# Problems to solve:
#1 List the equipment that the SAP HANA fault tolerance text says data centers hosting HANA servers can have to eliminate single points of failure.
#2 Answer these from the SAP HANA fault tolerance text:
(a) What is the first step toward reliable fault tolerance?
(b) Which three kinds of failures do vendors' redundancy options guard against?
(c) After a successful restart by the watchdog function, what is loaded into memory?
#3 In the SAP HANA fault tolerance text, reproduce the stretch from "Hardware redundancies include" through "to eliminate SPOF." word for word.

# Document text:
>> START
One of the key elements of architecting SAP HANA platform is to design a reliable fault tolerance in your landscape and the first step to achieve this is to eliminate single points of failure (SPoF). Almost all HANA appliance vendors offer variety of redundancy options to avoid unexpected downtime due to hardware, network, and data center failures (SPOF).

Hardware redundancies include (but not limited to) hot swappable PSUs, network interface cards and military grade memories. For network redundancy; redundant network equipment (switch/routers), topology and network protocols are available. Data centers that host HANA servers can be equipped with uninterrupted power supply units, backup power generators and redundant cooling systems to eliminate SPOF.

SAP HANA platform also provides additional defence mechanisms on separate layers to avoid unexpected outages and recovery as quickly as possible in case of a failure.

Watchdog function is a fault recovery option on the software layer and restarts the services in case of a service failure or a manual intervention that disables one of the configured SAP HANA services (indexserver, nameserver etc). Service auto-restart watchdog function automatically detects the failure and attempt to restart the stopped process(es) immediately. Once the restart is successful, the service data is loaded into memory and continue functioning as normal. The data consistency remains safe and recovery takes a little time due to service restart and memory load process.
>> END
# Material provided:
>> START
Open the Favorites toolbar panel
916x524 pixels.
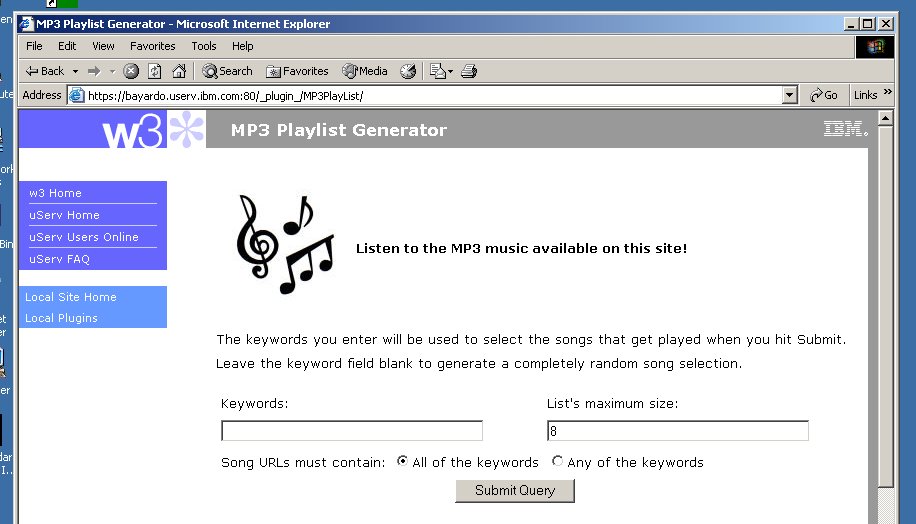click(x=297, y=71)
>> END
# Solutions by task:
#1
- Uninterrupted power supply units
- Backup power generators
- Redundant cooling systems

#2
(a) Eliminating single points of failure (SPoF).
(b) Hardware, network, and data center failures.
(c) The service data.

#3
Hardware redundancies include (but not limited to) hot swappable PSUs, network interface cards and military grade memories. For network redundancy; redundant network equipment (switch/routers), topology and network protocols are available. Data centers that host HANA servers can be equipped with uninterrupted power supply units, backup power generators and redundant cooling systems to eliminate SPOF.